● **PROBLEM TO SOLVE**
Copy exactly every line below, from the first through the one that contains "Водоподготовка котельной (369, 2109)", and skip all pictures.

START ENTRIES SUPPLIED

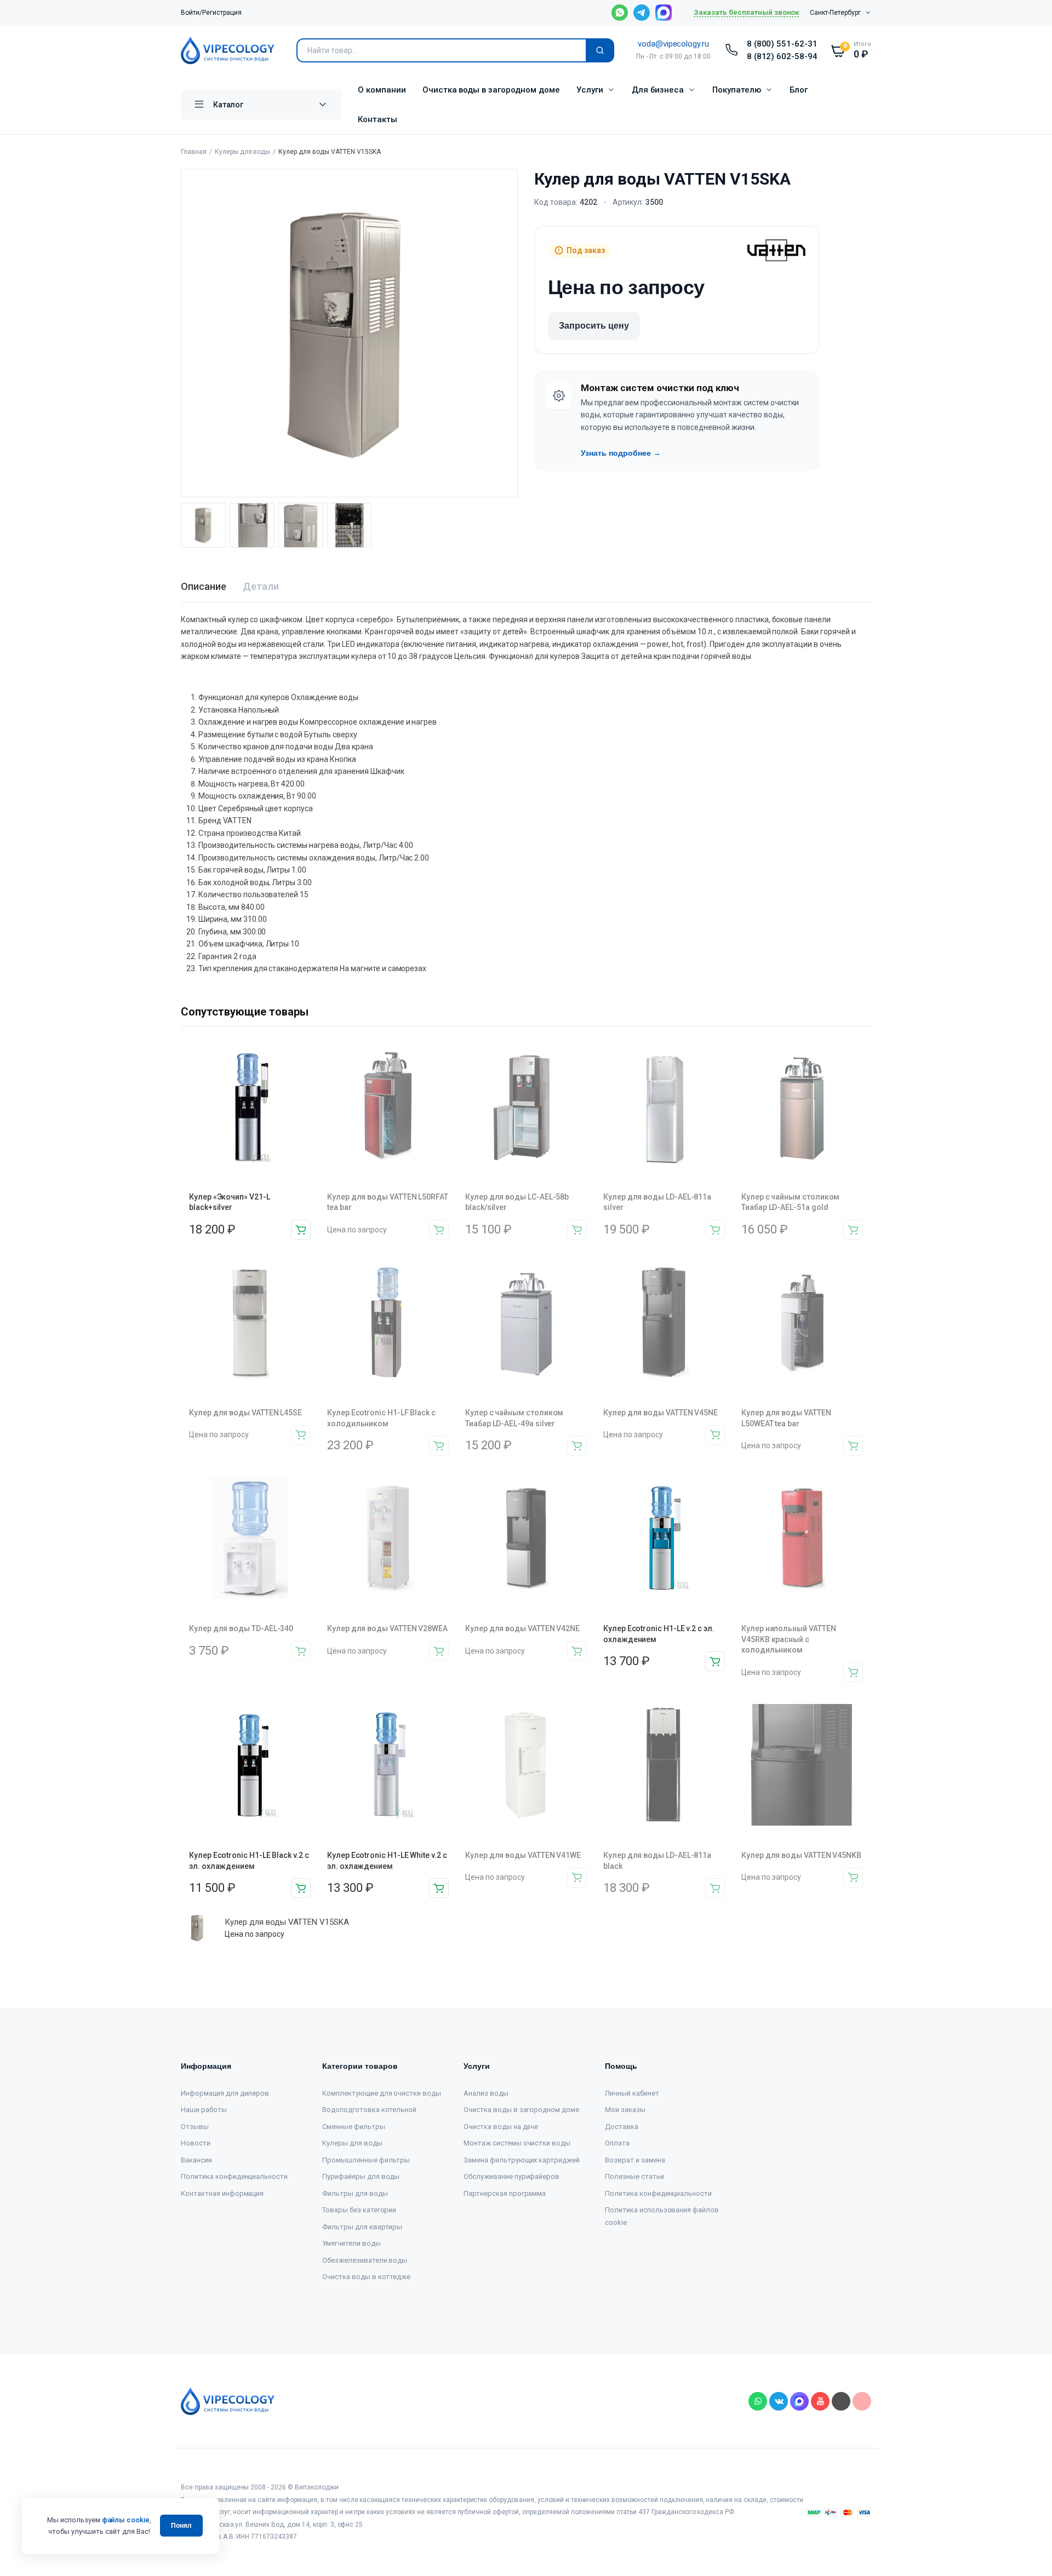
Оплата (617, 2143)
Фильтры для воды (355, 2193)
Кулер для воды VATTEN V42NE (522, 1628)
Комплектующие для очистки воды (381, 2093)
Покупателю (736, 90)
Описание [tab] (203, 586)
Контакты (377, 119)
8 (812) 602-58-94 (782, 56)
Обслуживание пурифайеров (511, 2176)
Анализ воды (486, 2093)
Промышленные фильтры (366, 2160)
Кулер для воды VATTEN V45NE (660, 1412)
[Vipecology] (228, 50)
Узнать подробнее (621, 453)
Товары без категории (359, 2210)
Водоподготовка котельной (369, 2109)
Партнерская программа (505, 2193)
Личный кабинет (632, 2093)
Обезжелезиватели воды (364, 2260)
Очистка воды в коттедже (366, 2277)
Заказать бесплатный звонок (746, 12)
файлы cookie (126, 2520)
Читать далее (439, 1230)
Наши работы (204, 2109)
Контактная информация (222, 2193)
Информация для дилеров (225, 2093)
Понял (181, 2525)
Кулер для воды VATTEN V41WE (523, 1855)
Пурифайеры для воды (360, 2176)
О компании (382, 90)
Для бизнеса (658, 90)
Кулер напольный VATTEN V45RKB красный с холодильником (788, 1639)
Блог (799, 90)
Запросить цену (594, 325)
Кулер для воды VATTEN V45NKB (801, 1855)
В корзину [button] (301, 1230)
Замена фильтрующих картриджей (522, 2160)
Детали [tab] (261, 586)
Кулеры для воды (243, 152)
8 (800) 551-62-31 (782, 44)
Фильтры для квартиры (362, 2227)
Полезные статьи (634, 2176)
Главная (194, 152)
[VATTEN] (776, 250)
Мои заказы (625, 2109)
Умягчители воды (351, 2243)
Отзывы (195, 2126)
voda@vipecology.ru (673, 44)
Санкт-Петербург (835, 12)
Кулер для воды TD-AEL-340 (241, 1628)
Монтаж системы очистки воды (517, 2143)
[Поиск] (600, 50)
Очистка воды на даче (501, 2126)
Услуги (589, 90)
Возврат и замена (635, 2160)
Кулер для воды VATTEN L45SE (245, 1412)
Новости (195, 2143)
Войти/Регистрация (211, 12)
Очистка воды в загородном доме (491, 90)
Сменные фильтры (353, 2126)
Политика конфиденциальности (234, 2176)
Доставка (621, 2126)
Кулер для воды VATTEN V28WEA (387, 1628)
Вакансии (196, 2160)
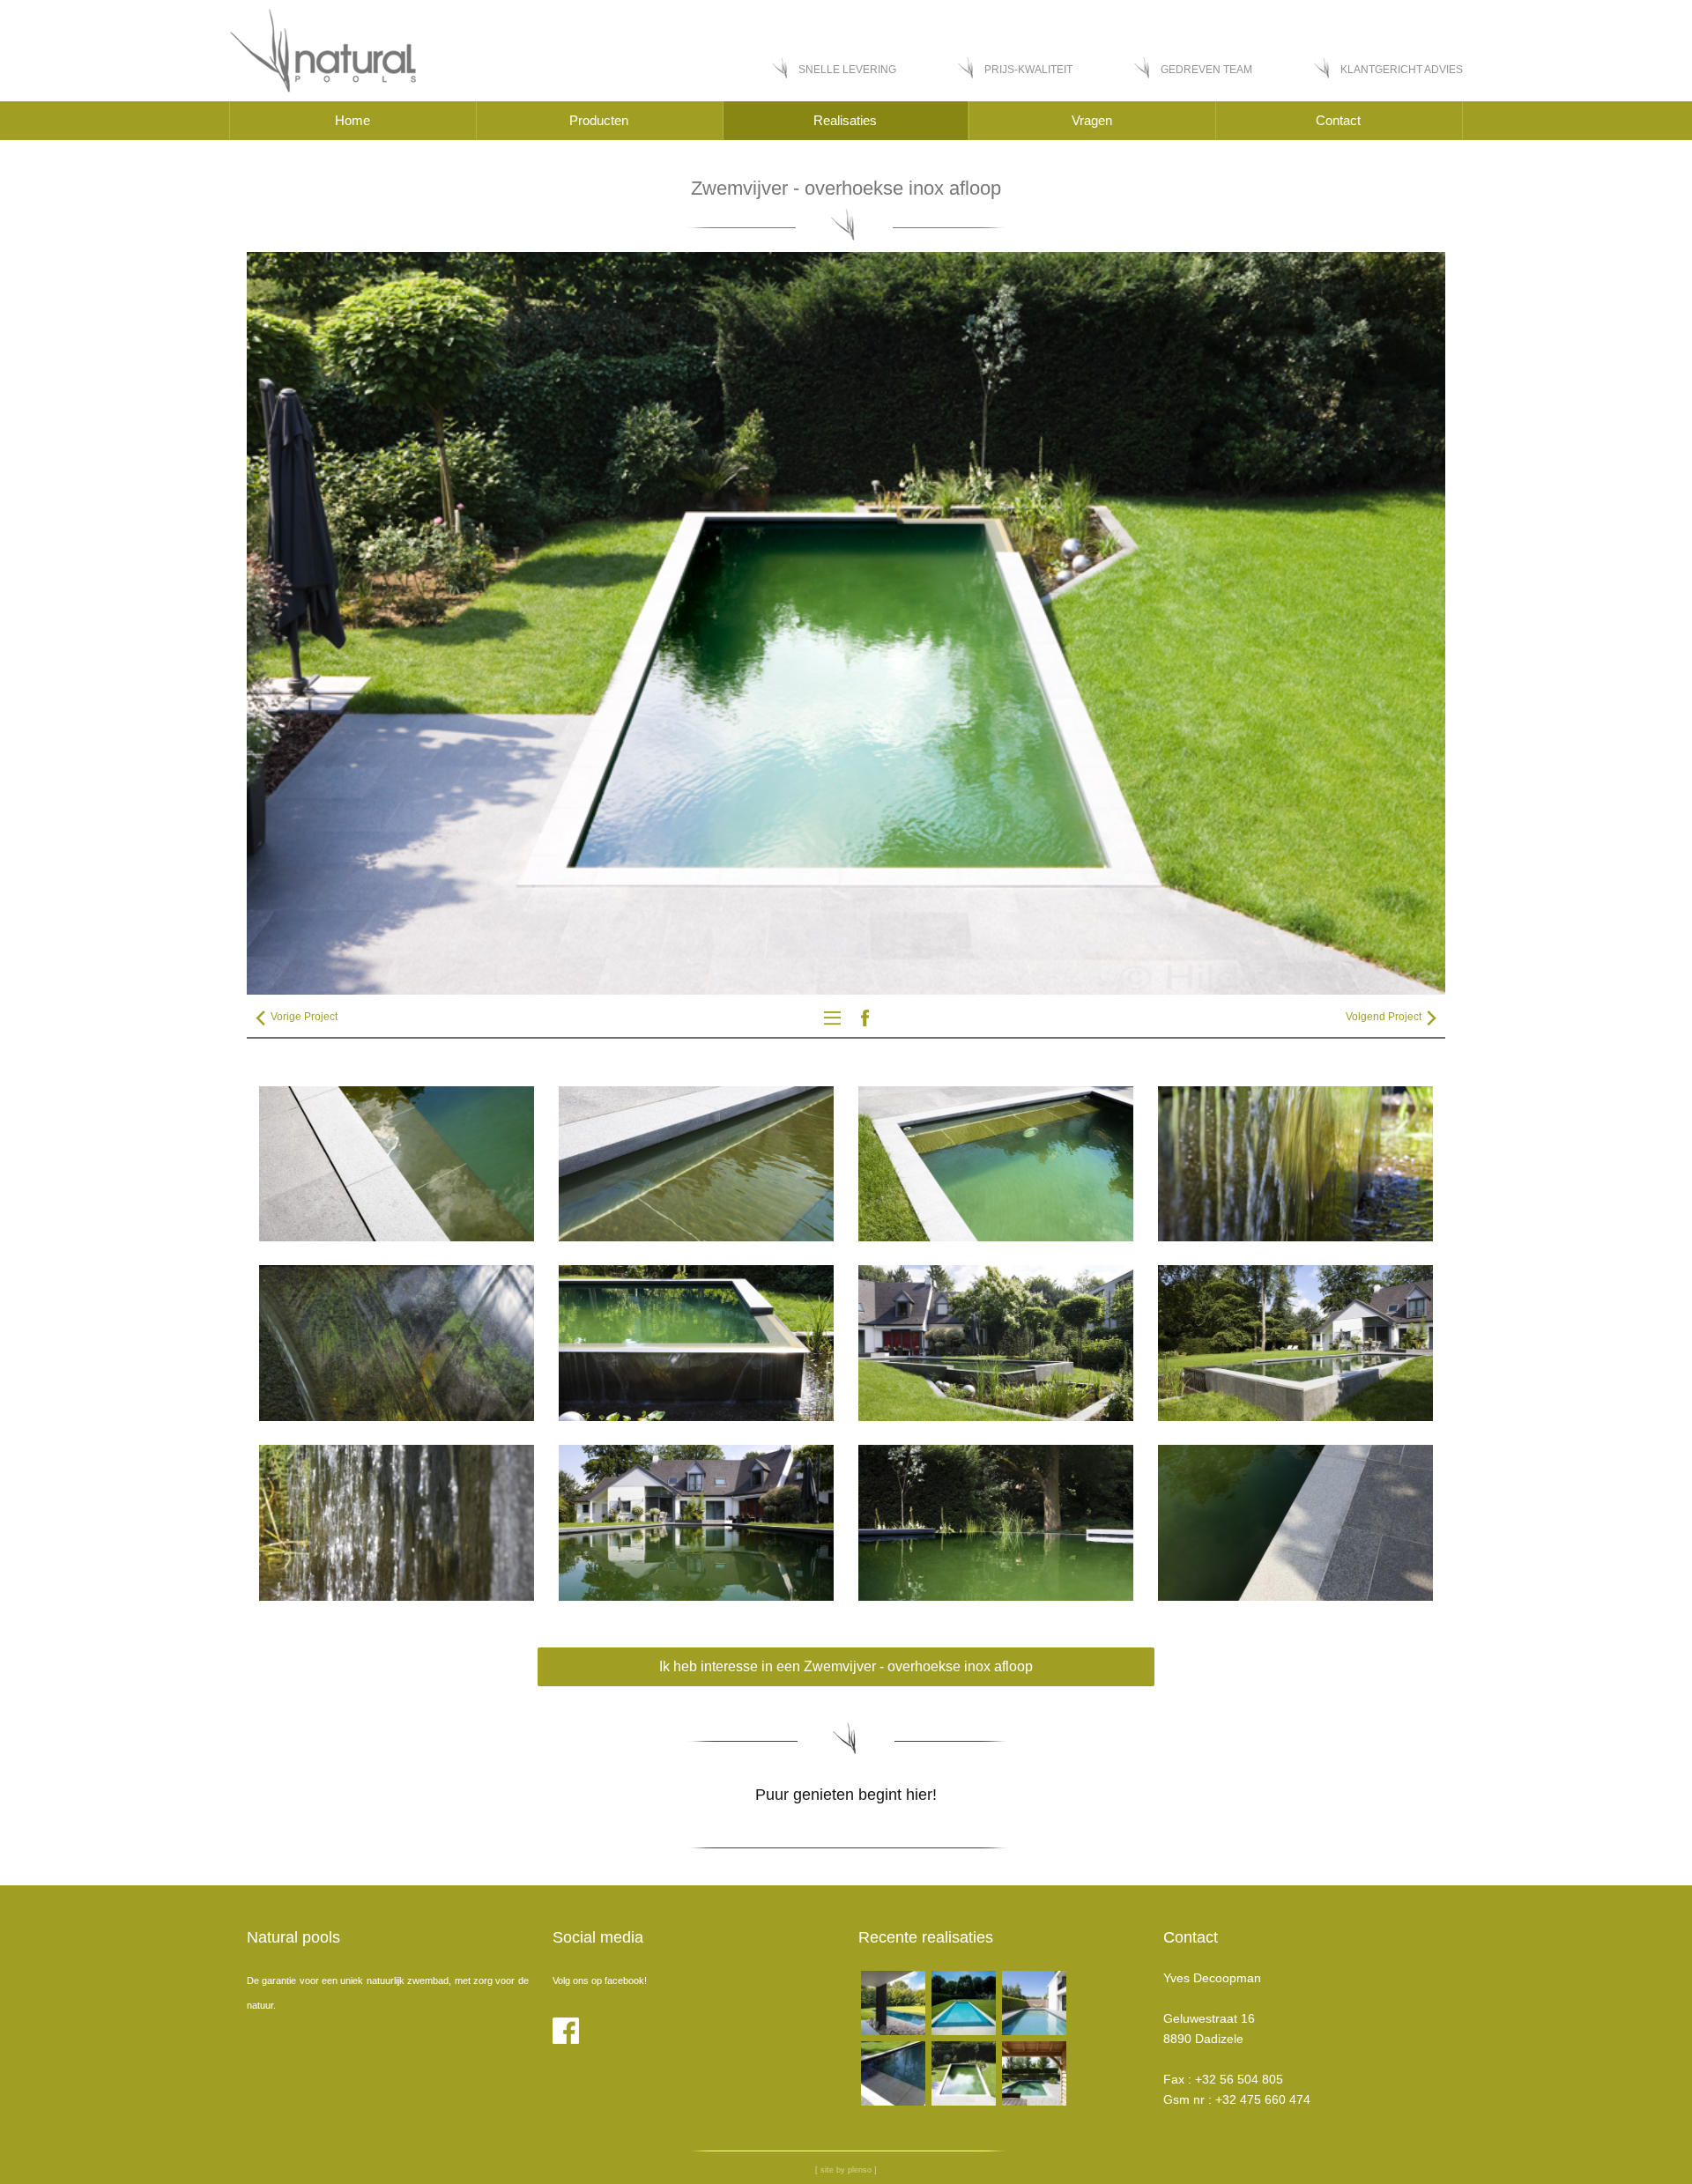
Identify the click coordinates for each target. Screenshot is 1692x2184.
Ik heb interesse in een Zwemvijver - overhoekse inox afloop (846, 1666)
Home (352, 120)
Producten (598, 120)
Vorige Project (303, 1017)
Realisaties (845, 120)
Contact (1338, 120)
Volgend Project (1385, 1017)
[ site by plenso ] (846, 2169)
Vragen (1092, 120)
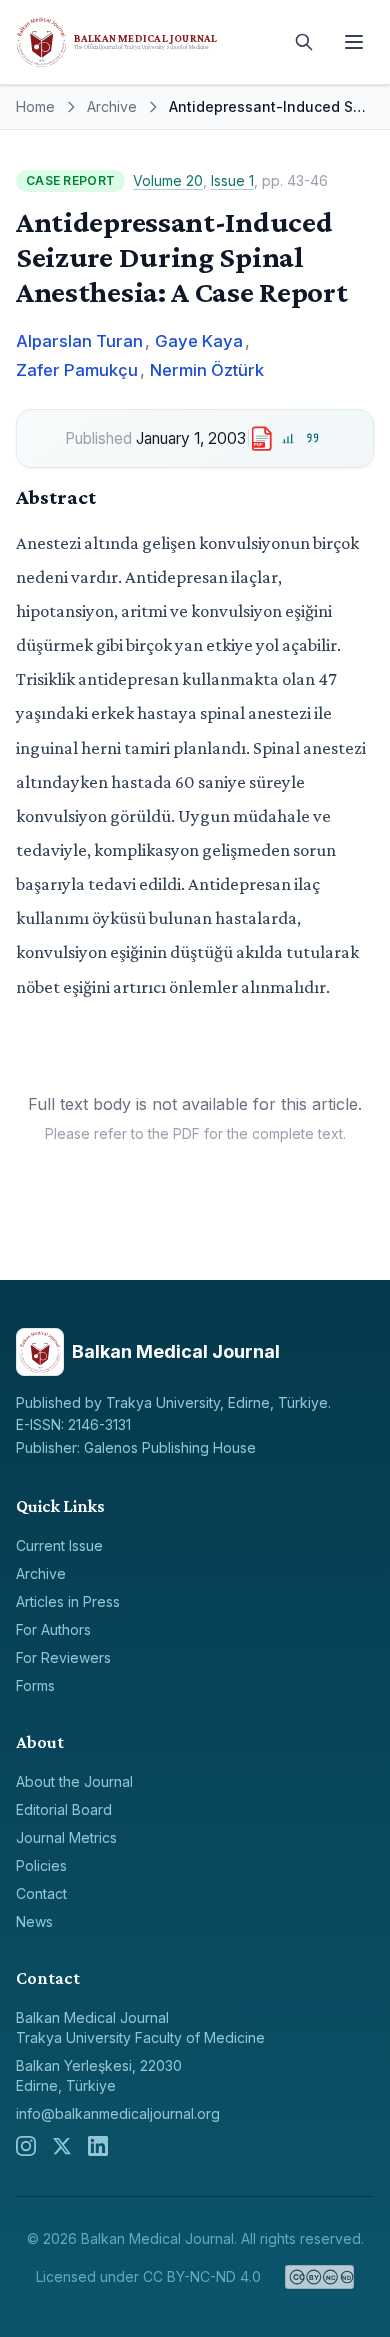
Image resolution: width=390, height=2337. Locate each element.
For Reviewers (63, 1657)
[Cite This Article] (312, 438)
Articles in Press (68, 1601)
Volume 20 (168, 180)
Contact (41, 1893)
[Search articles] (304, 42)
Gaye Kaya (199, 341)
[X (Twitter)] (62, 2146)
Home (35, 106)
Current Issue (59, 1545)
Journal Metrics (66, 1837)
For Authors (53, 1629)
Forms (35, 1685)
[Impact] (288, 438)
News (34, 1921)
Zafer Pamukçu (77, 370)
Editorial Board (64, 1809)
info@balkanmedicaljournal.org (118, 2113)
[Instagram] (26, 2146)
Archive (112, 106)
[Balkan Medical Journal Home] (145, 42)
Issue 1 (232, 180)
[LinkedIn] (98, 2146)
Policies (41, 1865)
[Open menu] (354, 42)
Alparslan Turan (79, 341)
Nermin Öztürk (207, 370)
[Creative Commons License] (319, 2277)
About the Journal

END ENTRIES SUPPLIED

● **OUTPUT BELOW**
Оплата (617, 2143)
Фильтры для воды (355, 2193)
Кулер для воды VATTEN V42NE (522, 1628)
Комплектующие для очистки воды (381, 2093)
Покупателю (736, 90)
Описание [tab] (203, 586)
Контакты (377, 119)
8 (812) 602-58-94 (782, 56)
Обслуживание пурифайеров (511, 2176)
Анализ воды (486, 2093)
Промышленные фильтры (366, 2160)
Кулер для воды VATTEN V45NE (660, 1412)
[Vipecology] (228, 50)
Узнать подробнее (621, 453)
Товары без категории (359, 2210)
Водоподготовка котельной (369, 2109)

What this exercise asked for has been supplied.